**Task statement**
Reproduce, word for word, the stretch of the essay about Prof. Elizabeth Susan Vista-Suarez from "I will say one" through "all the difference.".

I will say one thing about Prof. Elizabeth Susan Vista-Suarez, choir mistress, Silliman University music professor, and eternal friend. Like fine wine, she gets better through the years, her flavor more succinct, her strengths more refined, her spirit undaunted, and which is generous enough to make anyone fly with her. The operative word in that last phrase is the word "with," because in her shining moments, she never really wants to outshine anyone. No ... the fact of the matter is, she makes you shine along with her -- and that makes all the difference.

I was a confused college sophomore when I first met Ma'am Sue, or the way I say it, with an "o," as in Mom Sue. And like anyone who first got to know her, I was scared of her, probably because I was a dimwit who was easily intimidated by the shadow of greatness. This is a common thing about her.

"People always think suplada ko," I remember her telling me. "Maldita ra baya."

And then we'd both burst out laughing.

"Cute pud," I'd retort back.

But granted, the first time I knew of her, I was scared.

But she became my musical director for two plays, first, a defunct version of West Side Story which never saw the light of day, and then later Godspell, which was a small play intimate enough to develop the camaraderie that would soon spell my deep friendship with Mom Sue.

**Supplied material**
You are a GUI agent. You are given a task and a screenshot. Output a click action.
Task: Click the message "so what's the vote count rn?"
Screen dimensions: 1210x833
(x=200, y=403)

**Answer to this exercise**
I will say one thing about Prof. Elizabeth Susan Vista-Suarez, choir mistress, Silliman University music professor, and eternal friend. Like fine wine, she gets better through the years, her flavor more succinct, her strengths more refined, her spirit undaunted, and which is generous enough to make anyone fly with her. The operative word in that last phrase is the word "with," because in her shining moments, she never really wants to outshine anyone. No ... the fact of the matter is, she makes you shine along with her -- and that makes all the difference.